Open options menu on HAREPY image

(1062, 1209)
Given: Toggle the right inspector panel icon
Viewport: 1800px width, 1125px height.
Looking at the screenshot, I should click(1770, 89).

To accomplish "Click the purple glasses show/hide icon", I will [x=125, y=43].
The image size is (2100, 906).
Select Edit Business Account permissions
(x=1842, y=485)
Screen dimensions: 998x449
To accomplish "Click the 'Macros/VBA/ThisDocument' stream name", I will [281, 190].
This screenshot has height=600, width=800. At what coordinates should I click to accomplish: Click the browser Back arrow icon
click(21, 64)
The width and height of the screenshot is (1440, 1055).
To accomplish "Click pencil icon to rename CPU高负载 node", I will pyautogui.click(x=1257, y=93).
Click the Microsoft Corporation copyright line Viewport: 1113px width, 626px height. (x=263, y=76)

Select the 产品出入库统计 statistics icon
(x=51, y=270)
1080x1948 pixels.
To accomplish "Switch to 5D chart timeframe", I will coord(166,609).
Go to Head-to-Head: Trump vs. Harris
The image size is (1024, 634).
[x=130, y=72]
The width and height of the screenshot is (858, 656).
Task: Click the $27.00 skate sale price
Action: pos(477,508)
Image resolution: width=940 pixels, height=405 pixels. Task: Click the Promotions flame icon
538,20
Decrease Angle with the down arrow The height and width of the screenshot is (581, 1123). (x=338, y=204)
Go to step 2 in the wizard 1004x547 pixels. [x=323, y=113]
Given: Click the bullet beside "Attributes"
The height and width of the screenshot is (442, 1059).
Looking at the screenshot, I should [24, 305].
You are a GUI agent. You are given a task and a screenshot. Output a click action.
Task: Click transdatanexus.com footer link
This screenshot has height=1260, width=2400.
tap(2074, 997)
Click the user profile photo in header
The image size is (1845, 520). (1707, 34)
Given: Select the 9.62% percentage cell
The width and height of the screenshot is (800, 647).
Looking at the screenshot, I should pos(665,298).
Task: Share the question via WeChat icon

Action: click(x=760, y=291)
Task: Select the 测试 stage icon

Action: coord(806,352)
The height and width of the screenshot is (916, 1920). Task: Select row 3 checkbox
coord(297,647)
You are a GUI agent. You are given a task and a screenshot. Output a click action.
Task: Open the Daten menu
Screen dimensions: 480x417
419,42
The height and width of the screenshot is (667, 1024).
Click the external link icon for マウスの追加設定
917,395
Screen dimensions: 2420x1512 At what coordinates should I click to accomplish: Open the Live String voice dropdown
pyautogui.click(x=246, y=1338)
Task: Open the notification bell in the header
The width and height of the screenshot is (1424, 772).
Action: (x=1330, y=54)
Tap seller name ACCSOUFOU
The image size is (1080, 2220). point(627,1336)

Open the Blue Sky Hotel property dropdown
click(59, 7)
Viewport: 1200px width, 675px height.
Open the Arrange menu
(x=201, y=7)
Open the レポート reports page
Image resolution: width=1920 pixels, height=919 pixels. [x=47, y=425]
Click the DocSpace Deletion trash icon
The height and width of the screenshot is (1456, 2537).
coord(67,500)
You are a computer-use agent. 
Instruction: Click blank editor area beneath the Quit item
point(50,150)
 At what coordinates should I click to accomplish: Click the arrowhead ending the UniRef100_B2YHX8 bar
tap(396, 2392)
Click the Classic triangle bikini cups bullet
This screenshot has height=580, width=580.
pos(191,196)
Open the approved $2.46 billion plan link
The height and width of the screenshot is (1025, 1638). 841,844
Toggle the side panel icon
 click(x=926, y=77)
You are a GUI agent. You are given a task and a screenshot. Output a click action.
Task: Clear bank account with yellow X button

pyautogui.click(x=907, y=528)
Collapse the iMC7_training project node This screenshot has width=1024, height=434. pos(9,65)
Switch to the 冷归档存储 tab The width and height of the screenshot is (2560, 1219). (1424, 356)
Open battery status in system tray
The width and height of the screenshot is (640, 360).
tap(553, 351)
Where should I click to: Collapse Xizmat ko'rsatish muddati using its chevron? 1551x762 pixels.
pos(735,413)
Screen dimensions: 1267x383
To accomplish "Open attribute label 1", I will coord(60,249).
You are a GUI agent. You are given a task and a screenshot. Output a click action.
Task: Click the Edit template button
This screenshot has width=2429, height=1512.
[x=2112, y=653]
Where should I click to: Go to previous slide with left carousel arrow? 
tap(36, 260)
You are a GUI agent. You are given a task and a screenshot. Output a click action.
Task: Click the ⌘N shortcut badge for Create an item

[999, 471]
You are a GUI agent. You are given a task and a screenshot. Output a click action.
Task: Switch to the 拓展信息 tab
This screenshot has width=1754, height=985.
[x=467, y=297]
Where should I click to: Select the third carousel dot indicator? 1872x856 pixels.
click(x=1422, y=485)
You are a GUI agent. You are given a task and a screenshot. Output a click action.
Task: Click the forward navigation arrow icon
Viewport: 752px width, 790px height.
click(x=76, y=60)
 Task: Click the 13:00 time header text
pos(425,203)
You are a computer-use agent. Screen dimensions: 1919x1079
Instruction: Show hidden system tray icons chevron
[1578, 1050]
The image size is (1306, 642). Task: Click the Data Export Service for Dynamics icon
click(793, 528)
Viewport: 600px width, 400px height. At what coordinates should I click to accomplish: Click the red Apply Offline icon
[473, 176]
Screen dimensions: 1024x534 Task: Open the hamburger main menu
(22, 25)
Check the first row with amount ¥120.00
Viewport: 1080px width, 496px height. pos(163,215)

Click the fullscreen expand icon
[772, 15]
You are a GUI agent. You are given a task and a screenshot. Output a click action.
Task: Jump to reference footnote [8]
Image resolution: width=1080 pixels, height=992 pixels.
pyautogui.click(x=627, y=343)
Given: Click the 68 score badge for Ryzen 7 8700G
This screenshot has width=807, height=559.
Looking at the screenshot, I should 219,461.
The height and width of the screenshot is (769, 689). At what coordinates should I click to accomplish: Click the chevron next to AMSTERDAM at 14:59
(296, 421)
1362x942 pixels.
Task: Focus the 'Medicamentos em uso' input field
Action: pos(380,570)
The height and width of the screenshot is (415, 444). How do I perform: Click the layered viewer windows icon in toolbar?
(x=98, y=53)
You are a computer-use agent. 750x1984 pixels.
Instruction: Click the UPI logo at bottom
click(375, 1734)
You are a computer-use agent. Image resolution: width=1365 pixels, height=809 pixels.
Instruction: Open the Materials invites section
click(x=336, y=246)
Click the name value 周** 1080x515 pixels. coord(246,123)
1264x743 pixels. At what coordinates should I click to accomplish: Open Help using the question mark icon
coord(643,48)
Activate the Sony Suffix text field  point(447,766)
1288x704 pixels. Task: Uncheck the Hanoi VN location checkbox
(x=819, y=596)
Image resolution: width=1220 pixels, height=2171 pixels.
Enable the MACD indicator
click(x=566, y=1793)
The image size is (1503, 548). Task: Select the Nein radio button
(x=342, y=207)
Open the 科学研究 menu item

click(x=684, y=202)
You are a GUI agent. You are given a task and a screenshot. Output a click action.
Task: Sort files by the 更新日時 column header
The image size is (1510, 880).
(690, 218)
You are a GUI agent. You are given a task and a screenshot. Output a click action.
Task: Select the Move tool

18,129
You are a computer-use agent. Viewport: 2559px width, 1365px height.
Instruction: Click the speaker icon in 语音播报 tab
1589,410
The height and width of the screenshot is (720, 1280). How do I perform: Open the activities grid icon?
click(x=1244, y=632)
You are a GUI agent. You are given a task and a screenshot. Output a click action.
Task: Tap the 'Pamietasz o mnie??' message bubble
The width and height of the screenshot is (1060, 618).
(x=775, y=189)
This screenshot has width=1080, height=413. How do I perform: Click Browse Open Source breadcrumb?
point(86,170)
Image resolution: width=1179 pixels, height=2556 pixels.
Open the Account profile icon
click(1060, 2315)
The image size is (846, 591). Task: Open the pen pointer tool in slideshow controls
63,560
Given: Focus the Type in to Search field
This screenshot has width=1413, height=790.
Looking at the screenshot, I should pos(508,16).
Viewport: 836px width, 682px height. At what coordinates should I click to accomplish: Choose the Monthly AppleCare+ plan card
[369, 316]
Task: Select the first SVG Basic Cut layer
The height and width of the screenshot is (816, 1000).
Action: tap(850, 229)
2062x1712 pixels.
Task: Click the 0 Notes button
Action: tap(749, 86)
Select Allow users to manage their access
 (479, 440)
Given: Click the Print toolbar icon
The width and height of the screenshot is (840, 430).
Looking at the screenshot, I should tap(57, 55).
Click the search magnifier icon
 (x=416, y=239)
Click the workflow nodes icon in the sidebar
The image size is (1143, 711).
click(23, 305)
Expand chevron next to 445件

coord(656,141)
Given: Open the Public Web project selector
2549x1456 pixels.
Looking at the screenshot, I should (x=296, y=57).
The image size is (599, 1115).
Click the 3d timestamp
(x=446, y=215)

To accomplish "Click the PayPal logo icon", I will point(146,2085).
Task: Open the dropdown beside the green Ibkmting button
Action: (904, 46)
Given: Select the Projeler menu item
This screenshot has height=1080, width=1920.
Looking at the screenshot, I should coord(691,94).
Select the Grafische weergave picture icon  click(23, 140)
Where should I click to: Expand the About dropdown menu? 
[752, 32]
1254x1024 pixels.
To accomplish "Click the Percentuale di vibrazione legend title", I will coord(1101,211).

·····

DIRECTIONS:
Turn the stretch of entries above, from the start through the line that contains "will [281, 190].", into a Markdown table with the columns Row and Line, giving each line its row number and leaving out blank lines.

CORRECT RESULT:
| Row | Line |
|---|---|
| 1 | Open options menu on HAREPY image |
| 2 | (1062, 1209) |
| 3 | Given: Toggle the right inspector panel icon |
| 4 | Viewport: 1800px width, 1125px height. |
| 5 | Looking at the screenshot, I should click(1770, 89). |
| 6 | To accomplish "Click the purple glasses show/hide icon", I will [x=125, y=43]. |
| 7 | The image size is (2100, 906). |
| 8 | Select Edit Business Account permissions |
| 9 | (x=1842, y=485) |
| 10 | Screen dimensions: 998x449 |
| 11 | To accomplish "Click the 'Macros/VBA/ThisDocument' stream name", I will [281, 190]. |